#### [Extracted entries]
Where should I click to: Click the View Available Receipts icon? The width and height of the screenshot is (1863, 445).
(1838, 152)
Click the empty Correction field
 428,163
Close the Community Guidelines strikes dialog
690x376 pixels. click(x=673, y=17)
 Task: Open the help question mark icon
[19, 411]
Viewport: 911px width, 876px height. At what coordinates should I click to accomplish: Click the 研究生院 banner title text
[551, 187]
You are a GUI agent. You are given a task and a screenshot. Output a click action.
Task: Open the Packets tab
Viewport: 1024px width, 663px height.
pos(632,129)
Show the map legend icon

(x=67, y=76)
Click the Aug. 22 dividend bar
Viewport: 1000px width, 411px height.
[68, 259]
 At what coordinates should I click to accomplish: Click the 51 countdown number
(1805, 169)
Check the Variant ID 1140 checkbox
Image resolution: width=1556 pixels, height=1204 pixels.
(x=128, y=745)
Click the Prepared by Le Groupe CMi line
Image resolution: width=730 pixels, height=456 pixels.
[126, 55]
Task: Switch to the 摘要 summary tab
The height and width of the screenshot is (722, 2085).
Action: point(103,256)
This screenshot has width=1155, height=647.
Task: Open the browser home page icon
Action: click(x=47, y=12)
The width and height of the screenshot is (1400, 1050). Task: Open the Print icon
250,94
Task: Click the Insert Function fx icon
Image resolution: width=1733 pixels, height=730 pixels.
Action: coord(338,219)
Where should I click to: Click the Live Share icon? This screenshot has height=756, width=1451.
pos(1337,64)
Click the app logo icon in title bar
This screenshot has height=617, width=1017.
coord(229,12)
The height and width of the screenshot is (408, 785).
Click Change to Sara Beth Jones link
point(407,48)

#### [Your task]
The lines to reproduce run from the one containing "Image resolution: width=1733" to the last line of the listing; print them exactly, including both ends.

#### [Task response]
Image resolution: width=1733 pixels, height=730 pixels.
Action: coord(338,219)
Where should I click to: Click the Live Share icon? This screenshot has height=756, width=1451.
pos(1337,64)
Click the app logo icon in title bar
This screenshot has height=617, width=1017.
coord(229,12)
The height and width of the screenshot is (408, 785).
Click Change to Sara Beth Jones link
point(407,48)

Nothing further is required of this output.